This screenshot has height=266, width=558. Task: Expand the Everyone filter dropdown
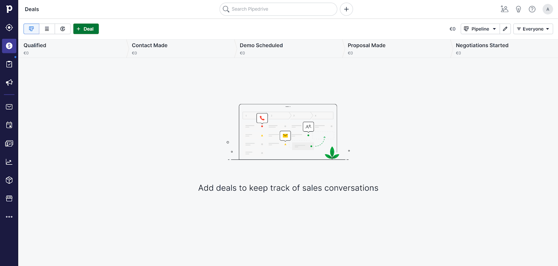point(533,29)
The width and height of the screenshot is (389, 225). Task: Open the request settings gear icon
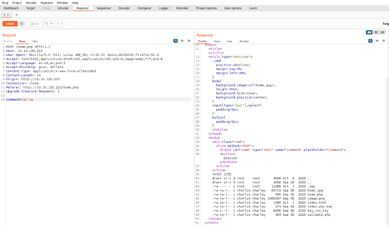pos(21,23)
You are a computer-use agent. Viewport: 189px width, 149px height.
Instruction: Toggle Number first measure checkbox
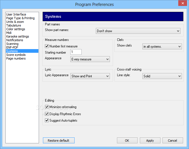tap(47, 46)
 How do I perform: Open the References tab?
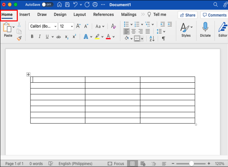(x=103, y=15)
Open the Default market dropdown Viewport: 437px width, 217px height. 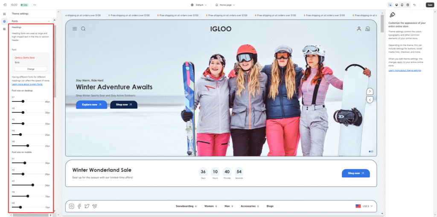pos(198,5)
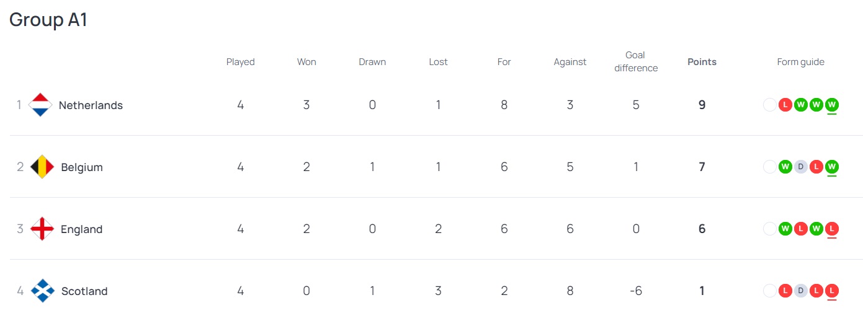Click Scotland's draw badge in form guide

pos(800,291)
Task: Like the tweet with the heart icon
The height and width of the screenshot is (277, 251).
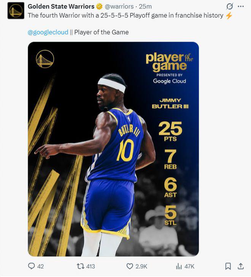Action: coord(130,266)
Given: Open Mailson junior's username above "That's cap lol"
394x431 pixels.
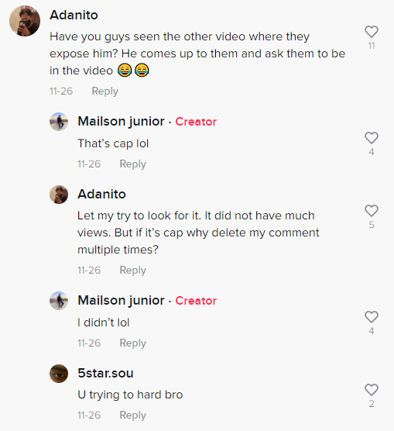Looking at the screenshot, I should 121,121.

---

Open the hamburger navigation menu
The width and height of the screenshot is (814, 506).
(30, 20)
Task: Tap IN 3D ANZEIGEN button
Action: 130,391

== Your goal ==
Leaving out each picture, repeat exactly the lines above from the one that contains "This screenshot has" through the one that contains "You are a computer-use".

== Task response ==
This screenshot has height=266, width=558. Task: Expand the Everyone filter dropdown
point(533,29)
The width and height of the screenshot is (389, 225). Task: Open the request settings gear icon
pos(21,23)
You are a computer-use agent. Viewport: 189px width, 149px height.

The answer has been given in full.